Most workers expect a pay rise in 2010

The majority of workers, both in the public and private sectors expect a pay rise in 2010, according to the Chartered Institute of Personnel and Development’s (CIPD) annual Pay Survey.

In the survey, conducted by YouGov of 2,500 employees, 57% of public sector workers expect a salary rise that will be the same or higher than it was in 2009.

A similar number of private sector workers (60%) also expect a higher or the same rise as in 2009. This is to be expected, however, with half (51%) – compared with 17% in the public sector – suffering a pay freeze this year and 7% – compared with 2% in the public sector – actually getting a pay cut.

Over the next 12 months, private sector workers predict that their wages will increase by 3%, while public sector forecast them to go up by 2%.
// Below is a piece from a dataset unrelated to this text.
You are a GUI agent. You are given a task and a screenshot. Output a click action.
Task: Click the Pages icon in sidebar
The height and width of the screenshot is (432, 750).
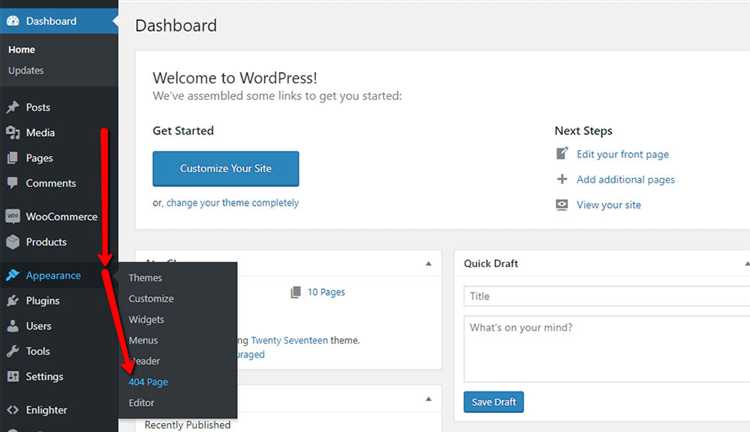click(12, 158)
However, while the number of private sector workers affected by pay freezes is expected to tumble, 27% still believe that their pay will not go up in 2010.
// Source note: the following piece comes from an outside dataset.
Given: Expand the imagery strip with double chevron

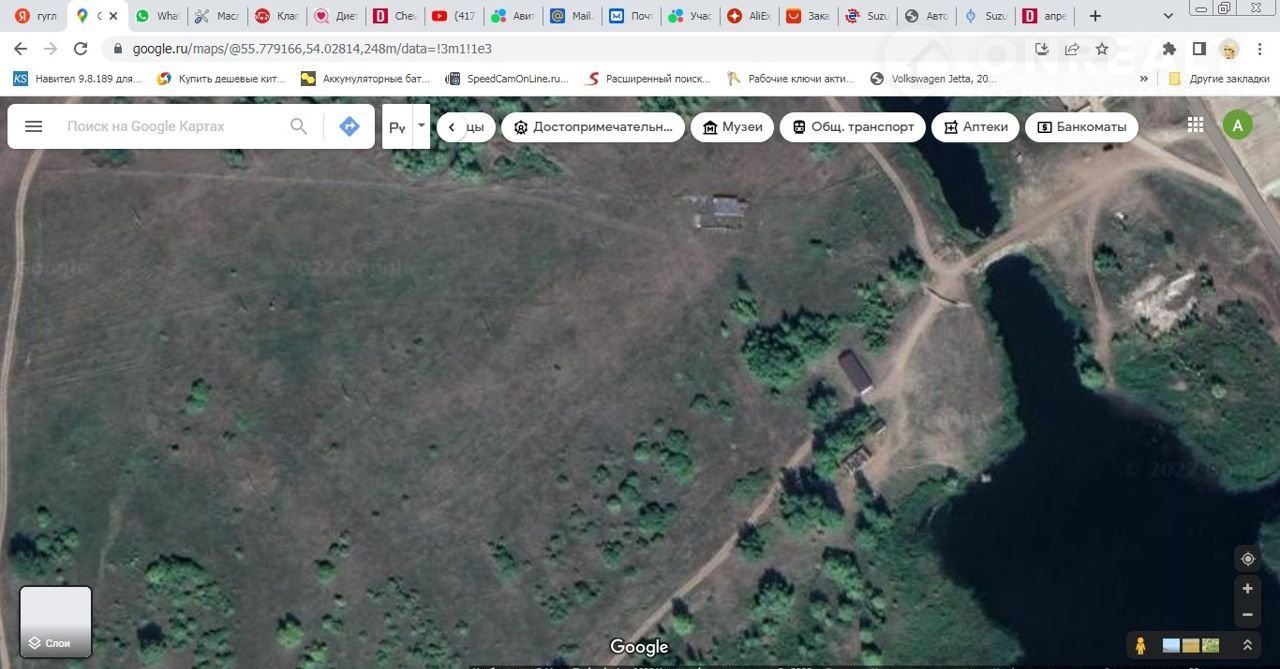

By contrast, 20% of public sector workers don’t think that they’ll see a pay increase in 2010.

Charles Cotton, CIPD reward adviser, said: “While most private sector workers predict that they will get a pay rise next year, over one-in-four do not think that this will be the case. [These are] focused in hard hit economic sectors such as construction and manufacturing.”
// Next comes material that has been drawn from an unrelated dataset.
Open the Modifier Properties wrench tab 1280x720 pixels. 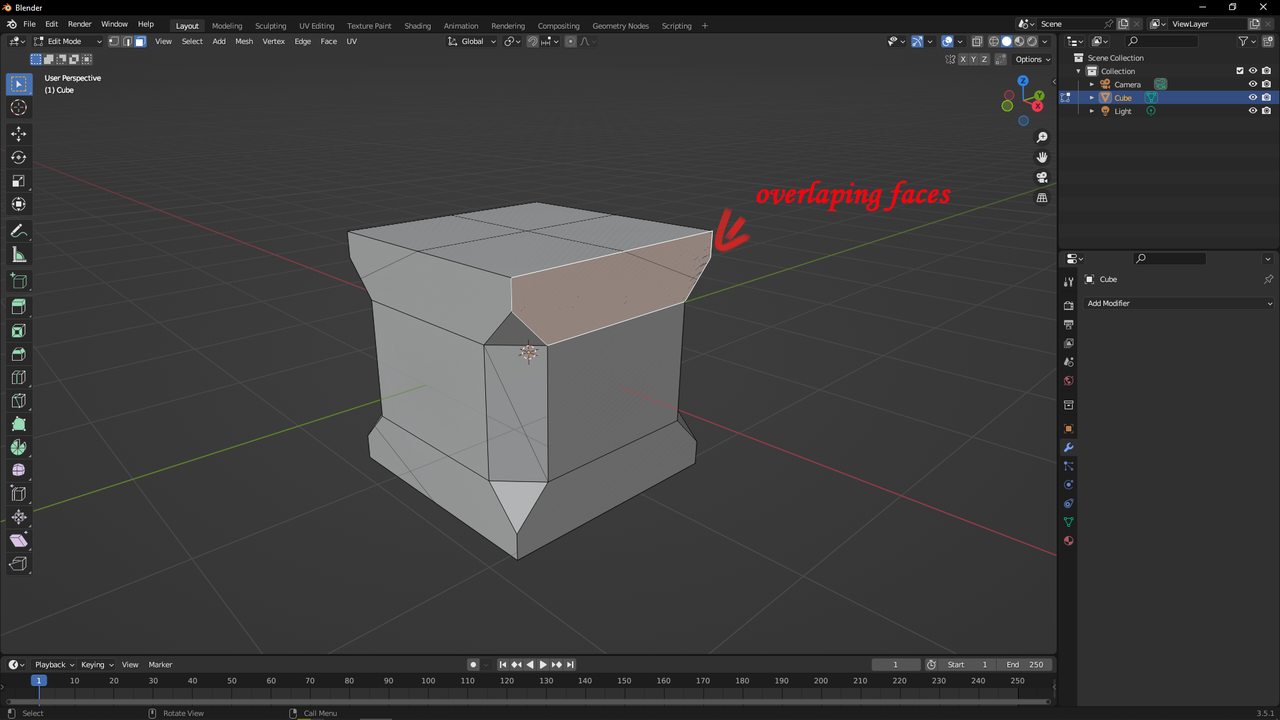1068,447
Referring to the 1% pay cap on public sector pay announced in the pre-Budget report last month, Cotton added: “Public sector workers are clearly not sensing that the pay storm clouds are gathering. It looks like 2010 will prove to be the last hurrah of this gilded age”.

The survey also asked respondents to predict whether they would receive a bonus in 2010.

Of the three in 10 employees (29%) that work for firms that have a cash bonus (39% in the private sector and 11% in the public sector):

  • A quarter (26%) don’t think that they’ll get a bonus in 2010
  • A similar number (25%) believe that they’ll get the same sized bonus as in 2009
  • One-fifth (18%) predict that they’ll get a lower bonus than in 2009
  • Just over a fifth (22%) predict that the bonus will be larger than in 2009

Cotton continued: “Given that just over a third (34%) of workers did not get a bonus in 2009, it’s not surprising that a lower percentage (26%) predict this will happen in 2010.
“This indicates that workers believe that the economy will improve in 2010 and hopeful their employer will be able to share the success with them.”